Le secteur marocain du textile et de l’habillement opère une mue structurelle. Longtemps cantonné à la sous-traitance à faible marge pour le compte de donneurs d’ordres étrangers, l’écosystème accélère sa transition vers la création de marques propres et la valorisation du Made in Morocco. C’est précisément au cœur de cette dynamique macro-économique que s’inscrit Diamantine avec le lancement de sa collection « Néo Beldi ».
Créée en 2002 et adossée à Softgroup — holding centenaire et leader industriel du textile au Maroc —, Diamantine s’est hissée au rang de première chaîne de prêt-à-porter traditionnel revisité avec un réseau de plus de 100 points de vente. Avec le Néo Beldi, la marque cible désormais les aspirations d’une nouvelle génération de consommateurs en quête d’une mode contemporaine, épurée, mais profondément ancrée dans l’identité patrimoniale du Royaume.

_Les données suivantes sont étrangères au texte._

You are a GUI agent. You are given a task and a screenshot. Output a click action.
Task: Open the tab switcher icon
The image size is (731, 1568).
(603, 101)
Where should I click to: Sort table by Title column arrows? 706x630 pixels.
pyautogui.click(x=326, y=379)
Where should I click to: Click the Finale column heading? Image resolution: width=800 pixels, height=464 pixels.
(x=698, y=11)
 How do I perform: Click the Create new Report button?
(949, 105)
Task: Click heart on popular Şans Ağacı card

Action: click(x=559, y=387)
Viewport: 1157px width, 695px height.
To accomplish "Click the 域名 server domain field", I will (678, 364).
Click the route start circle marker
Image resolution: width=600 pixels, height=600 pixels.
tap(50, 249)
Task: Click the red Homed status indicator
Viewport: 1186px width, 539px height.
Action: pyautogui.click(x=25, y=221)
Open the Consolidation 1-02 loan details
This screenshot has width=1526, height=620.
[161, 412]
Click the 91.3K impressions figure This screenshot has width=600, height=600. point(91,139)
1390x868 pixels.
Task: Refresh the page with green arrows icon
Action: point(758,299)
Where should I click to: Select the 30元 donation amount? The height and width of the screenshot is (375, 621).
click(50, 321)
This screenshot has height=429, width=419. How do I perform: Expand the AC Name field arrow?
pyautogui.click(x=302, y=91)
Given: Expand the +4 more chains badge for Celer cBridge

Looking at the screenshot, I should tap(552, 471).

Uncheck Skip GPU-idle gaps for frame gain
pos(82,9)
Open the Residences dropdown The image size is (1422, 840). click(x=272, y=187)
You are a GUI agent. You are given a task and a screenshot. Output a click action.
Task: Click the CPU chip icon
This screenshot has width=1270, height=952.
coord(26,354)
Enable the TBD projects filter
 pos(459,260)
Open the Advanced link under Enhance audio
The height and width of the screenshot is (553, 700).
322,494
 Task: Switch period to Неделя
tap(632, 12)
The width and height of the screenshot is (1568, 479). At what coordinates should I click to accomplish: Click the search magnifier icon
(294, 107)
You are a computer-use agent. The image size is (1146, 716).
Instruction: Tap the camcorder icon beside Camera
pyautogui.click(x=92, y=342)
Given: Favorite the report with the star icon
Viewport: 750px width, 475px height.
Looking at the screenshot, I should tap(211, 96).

L’originalité de cette collection réside également dans ses coulisses managériales. Conçue par Sara El Ouarga, une styliste pure souche formée et révélée au sein de la Maison, cette ligne symbolise la volonté du groupe de faire de la gestion des compétences un levier de différenciation commerciale.
Pour pérenniser ce modèle, Diamantine déploie une démarche de responsabilité sociétale (RSE) active à travers la signature de conventions de partenariat avec les grandes écoles de stylisme et de modélisme du pays. L’objectif est double:
- Créer des passerelles directes entre le monde académique et le marché de l’emploi pour intégrer les jeunes créateurs.
- Initier des concours de création permettant aux talents émergents de concevoir des collections capsules, parrainées et industrialisées par la marque.
Portée par son expertise historique dans la confection de châles et de foulards — un savoir-faire hérité de Softgroup qui collabore régulièrement avec les grandes maisons de haute couture européennes —, Diamantine utilise le concept du Néo Beldi comme un produit d’exportation culturelle et économique.
Le renouvellement des coupes, l’utilisation de matières naturelles et l’adaptation du vêtement traditionnel aux exigences de la vie urbaine moderne permettent de standardiser le produit pour le rendre compétitif sur les marchés régionaux et internationaux.
Pour le tissu industriel national, l’initiative de Diamantine démontre que la sauvegarde du patrimoine vestimentaire marocain peut devenir un modèle économique hautement rentable et scalable.
Le défi du textile marocain ne se joue plus sur les coûts de production face à la concurrence asiatique, mais sur la capacité à imposer un design de rupture et des marques fortes. En structurant un écosystème complet allant de la formation des jeunes stylistes à la distribution de masse, Softretail trace une feuille de route inspirante pour l’avenir de la mode marocaine à l’international.